Meu "até logo"

Foto: Lindinha, há 19 semanas
A manhã vai começar com os tons do verão, em uma aquarela laranja, azul e branca, na profusão de cores que somente essa estação é capaz de pintar no negro azul do céu. Não há chuviscos como na madrugada em que saíste para dar-me “até logo” e que com um olhar pidão viste perder-me nas curvas e esquinas das ruas. Naquela manhã, ao olhar para trás e ver-te tão pequena, sentada à porta de casa, sabia que eras única no mundo inteiro. Hoje não choveu, mas eu olhei para a rua e vi-te sentada, olhando para o além em que eu me perdera outrora.
E o teu amor foi comigo, viajou para longe, tomou sol, levou outras chuvas e voltou, comigo, como sempre. E ao encontrá-la, no mais alto breu, era como se nunca houvéssemos nos separado. A distância que separa os corpos físicos jamais apaga o amor verdadeiro. Aquela distância já não existia quando, uma tarde dessas, fomos à exaustão, no chão, de tanto brincar – ganhamos arranhões, suor e cansaço e ninguém entenderia aquela luta inofensiva.
Hoje eu não brinquei. Não me cansei e nem saí. Hoje, como pelo resto dos dias, nós não poderemos mais brincar e, por isso, jamais ouvirei os espantos alheios ao mostrar meus braços e pernas arranhados. Porque, de hoje e para sempre, tu estarás imaterial, em outra distância, ainda que, talvez, no mesmo mundo.

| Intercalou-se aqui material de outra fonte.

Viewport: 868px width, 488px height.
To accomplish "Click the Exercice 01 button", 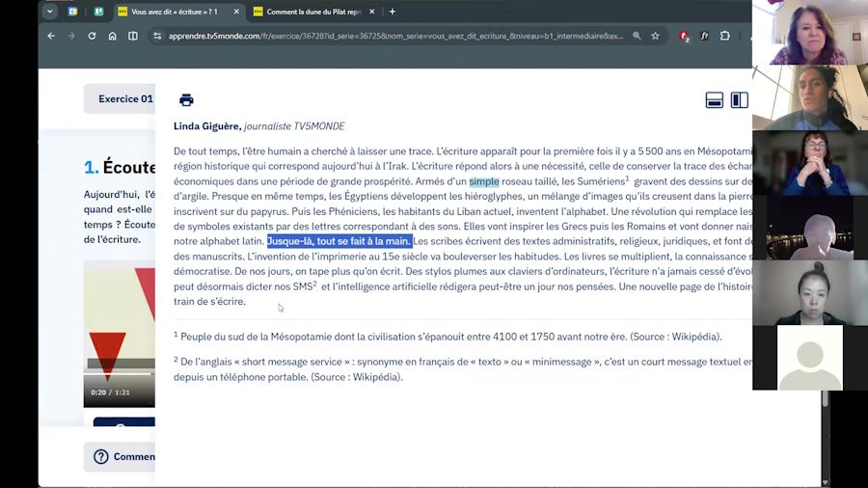I will pyautogui.click(x=123, y=98).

Mas não te preocupes, eu ainda tenho que caminhar, sem correntes, por aí. E o medo da rua lotada e o sossego de dormir com a porta aberta ainda existirão, muito depois que eu também me for. Porque quando vieste trouxestes  a calma e o sossego e eles ficaram como lembrança tua.
Não vais mais comer o meu cabelo, nem saltar sobre mim à minha chegada e aquela alegria do tricentésimo encontro diário ainda permanecerá firme. Seus olhos ainda me darão o poder que eu preciso e o som das suas unhas no piso ainda ecoará nos meus ouvidos. E tudo isso só é possível porque um dia, em um outono, você se tornou o Smaug do Olaf, o Aslam do Tesla e a minha Edwiges. E para sempre será.
 Agora que deixaste esse mundo, não antes de quebrar os meus cem anos de solidão e marcar-me a ferro e fogo, torcemos que vivas em paz, com um gatinho para morder (de leve) no B-612. Seja gentil com o Pequeno Príncipe, ele também tinha uma rosa amada, e agora os dois podem ser bem felizes, com regulares viagens pelos planetinhas. Jamais o deixe sozinho, como nunca me deixou.
Um dia voltaremos a nos ver, foi o que nos prometeram. Hoje, sou eu quem ficará no portão vendo-te dobrar a esquina das nuvens, à porta de nossa casa, esperando o dia do nosso encontro marcado.